_Directions for this task_
Would you filter these records and copy every line that has the word "agent"?
-------- Given data --------
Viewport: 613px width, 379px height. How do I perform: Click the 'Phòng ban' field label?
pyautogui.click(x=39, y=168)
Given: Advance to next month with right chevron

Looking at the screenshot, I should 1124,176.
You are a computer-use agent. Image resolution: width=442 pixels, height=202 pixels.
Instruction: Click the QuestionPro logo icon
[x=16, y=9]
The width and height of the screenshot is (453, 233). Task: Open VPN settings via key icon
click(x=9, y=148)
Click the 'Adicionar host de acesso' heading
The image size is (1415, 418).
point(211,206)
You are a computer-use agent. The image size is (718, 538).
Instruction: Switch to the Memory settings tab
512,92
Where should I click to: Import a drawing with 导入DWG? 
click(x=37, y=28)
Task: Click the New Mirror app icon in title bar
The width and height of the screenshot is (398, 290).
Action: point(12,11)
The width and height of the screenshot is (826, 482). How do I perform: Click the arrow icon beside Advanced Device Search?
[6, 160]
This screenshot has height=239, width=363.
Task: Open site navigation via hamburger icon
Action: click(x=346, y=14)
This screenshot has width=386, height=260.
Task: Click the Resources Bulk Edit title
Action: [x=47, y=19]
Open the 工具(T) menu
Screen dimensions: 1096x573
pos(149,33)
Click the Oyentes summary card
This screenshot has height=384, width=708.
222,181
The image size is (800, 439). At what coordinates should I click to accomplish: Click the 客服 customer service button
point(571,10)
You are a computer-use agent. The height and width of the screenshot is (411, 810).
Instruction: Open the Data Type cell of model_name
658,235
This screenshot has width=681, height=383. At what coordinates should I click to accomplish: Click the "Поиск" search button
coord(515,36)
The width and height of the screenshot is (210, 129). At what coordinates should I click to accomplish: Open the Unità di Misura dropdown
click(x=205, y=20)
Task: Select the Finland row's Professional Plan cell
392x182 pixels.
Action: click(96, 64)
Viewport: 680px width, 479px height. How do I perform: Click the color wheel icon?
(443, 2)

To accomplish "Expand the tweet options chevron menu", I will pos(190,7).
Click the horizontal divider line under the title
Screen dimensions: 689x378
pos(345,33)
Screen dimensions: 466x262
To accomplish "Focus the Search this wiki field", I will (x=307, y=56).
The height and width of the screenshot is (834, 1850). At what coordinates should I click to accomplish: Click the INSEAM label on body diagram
--------
_Task answer_
You are a computer-use agent. Image resolution: width=442 pixels, height=202 pixels.
You are a computer-use agent. The image size is (718, 538).
You are a computer-use agent. The height and width of the screenshot is (411, 810).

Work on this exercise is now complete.